Trzyletni chłopiec topił się w rzece. Świadkowie zdarzenia uratowali dziecko!

Trzyletni chłopiec topił się w rzece. Świadkowie zdarzenia uratowali dziecko!

Gdyby nie szybka akcja pracującego w pobliżu strażaka i przechodnia, dzisiejszy wpis wyglądałby zupełnie inaczej. Na szczęście dziecko topiące się w rzece Czarna Przemsza w Będzinie zostało uratowane. Trzylatek miał dużo szczęścia. Gdyby nie świadkowie zdarzenia, dziecko po prostu by utonęło, bez szans na przeżycie.

Maluch spacerujący samopas przy rzece

Dokładny przebieg zdarzenia znamy z relacji policjantów pracujących po drugiej stronie rzeki. Mężczyźni zauważyli spacerującego nad brzegiem wody chłopca i starali się zachęcić go do powrotu na pobliskie bulwary miejskie. Niestety, trzylatek albo nie słyszał policjantów, albo nie rozumiał, że krzyczą do niego. Dziecko ostatecznie wpadło do wody i zostało porwane przez łagodny nurt rzeki. Ze względu na to, że dziecko było malutkie, nie było w stanie wydostać się na powierzchnię wody. Na szczęście w pobliżu znajdował się strażak, który znajdował się na tyle blisko, by móc od razu zareagować. Na pomoc strażakowi ratującemu chłopca skoczył również przechodzeń. Tym sposobem w tempie wręcz ekspresowym wyłowiono dziecko z rzeki. Mimo tak szybkiej reakcji trzylatek nie wykazywał funkcji życiowych. Konieczna była reanimacja.

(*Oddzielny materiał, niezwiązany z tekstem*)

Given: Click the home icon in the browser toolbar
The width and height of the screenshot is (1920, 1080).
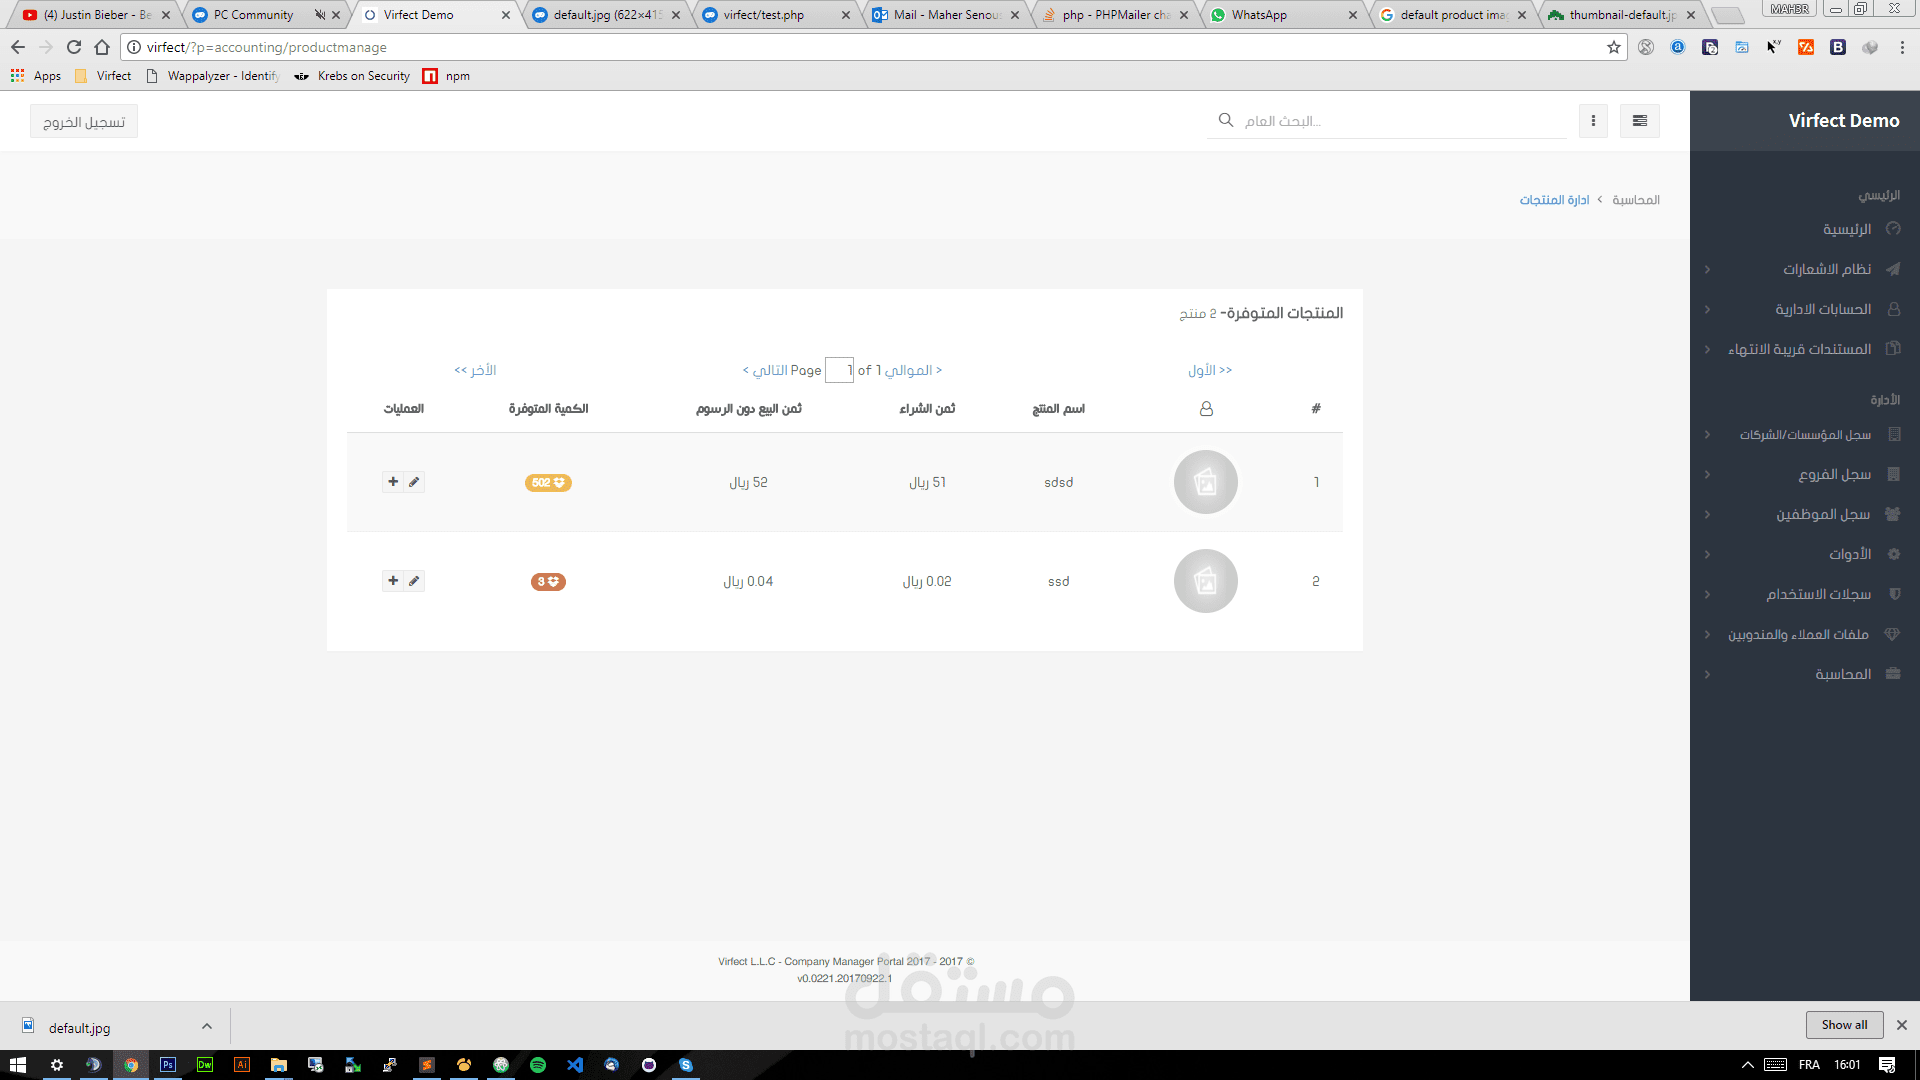Looking at the screenshot, I should pyautogui.click(x=102, y=47).
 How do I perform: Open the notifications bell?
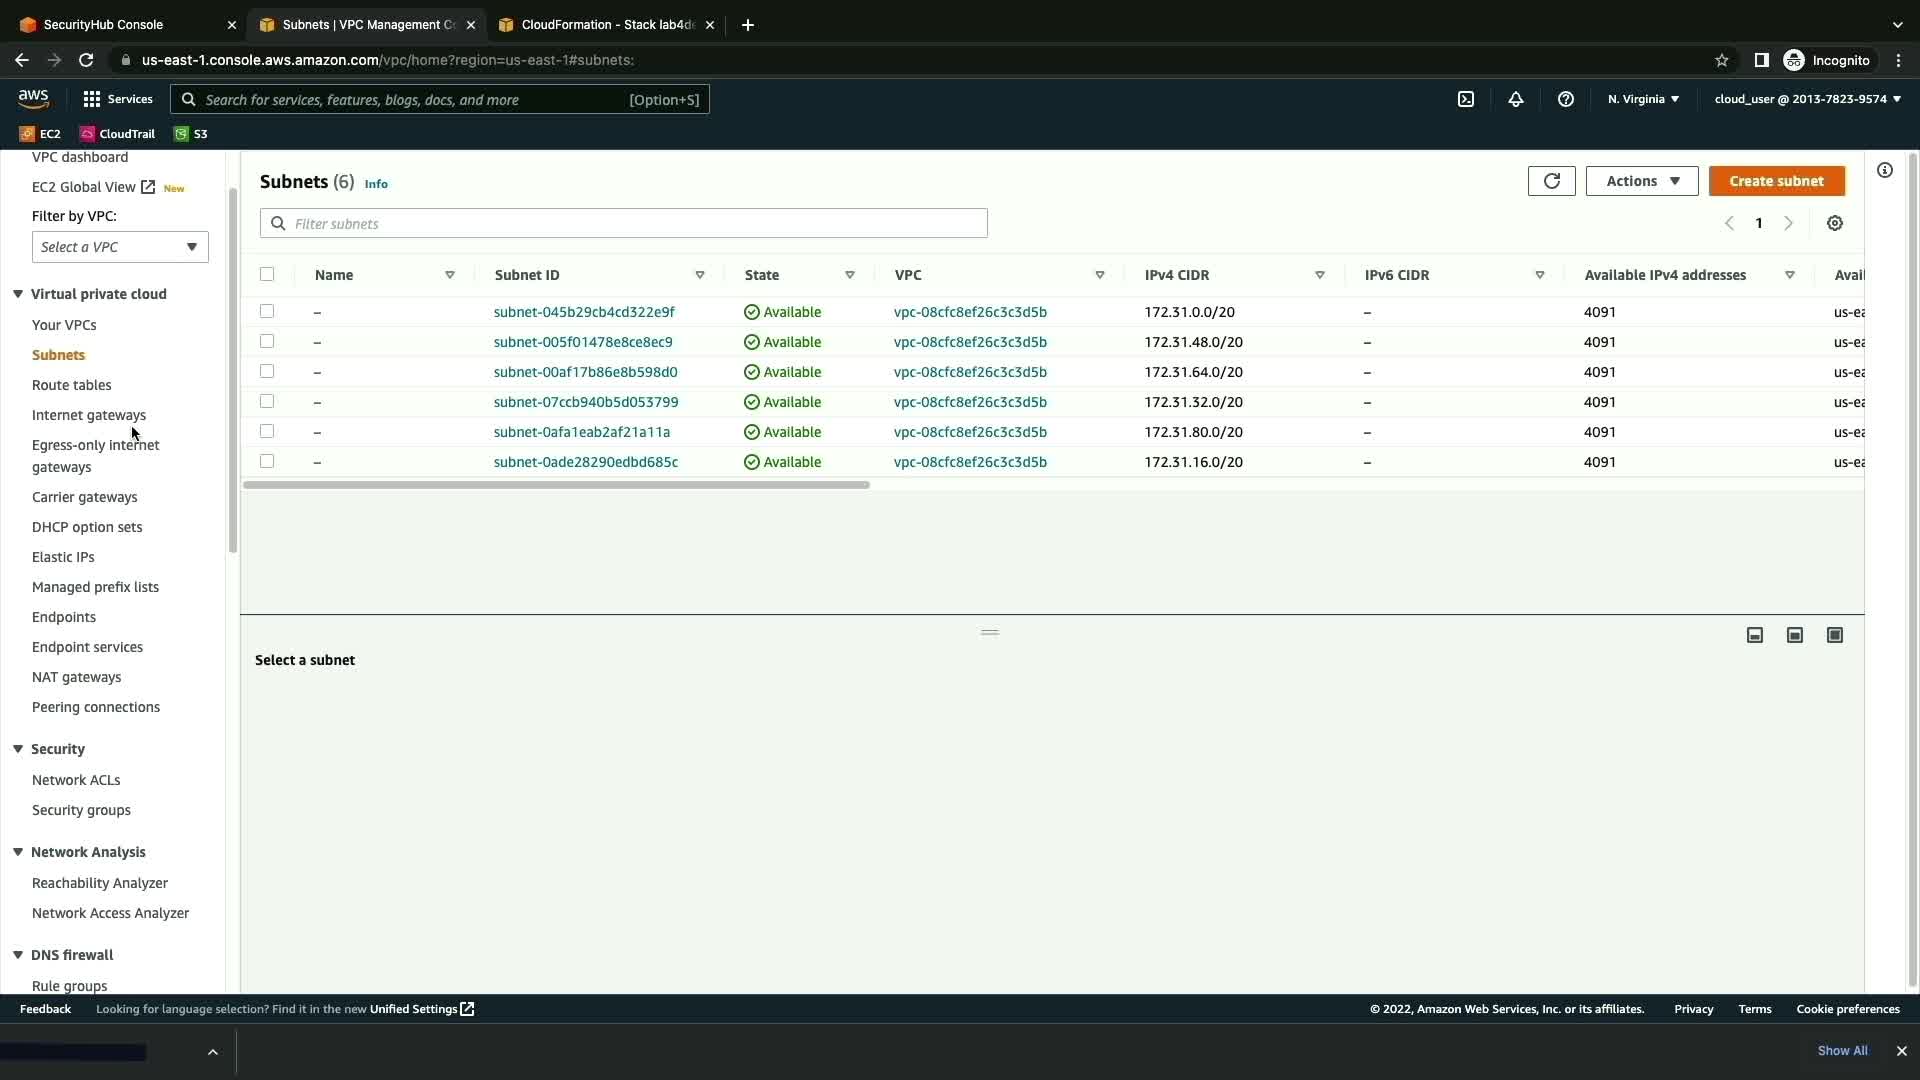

Policjanci apelują do rodziców

Czynności życiowe trzylatka udało się przywrócić. Chłopca przewieziono do szpitala w Sosnowcu, gdzie w pełni odzyskał siły, spędzając kilka dni na obserwacji. Dzięki szybkiej reakcji świadków zdarzenia, dziecko przeżyło. Nie każdy ma jednak tyle szczęścia, a o utonięciach słyszy się od początku sezonu. Policjanci apelują do rodziców o pilnowanie swoich pociech. Dzieci nad wodą wymagają szczególnej uwagi, ponieważ nie rozumieją, co im grozi, a przez to nie zachowują należytej ostrożności. Tonącego człowieka bardzo ciężko jest uratować, zwłaszcza że śmierć w wodzie jest bardzo cicha. Gdyby nie świadkowie zdarzenia, rodzice chłopca nawet nie zdaliby sobie sprawy, że ich dziecko znalazło się pod wodą. Zapewne sądzili, że bawi się gdzieś w pobliżu. Pamiętajmy o zachowaniu ostrożności nad wodą, by radosny wypoczynek nie zamienił się w koszmar.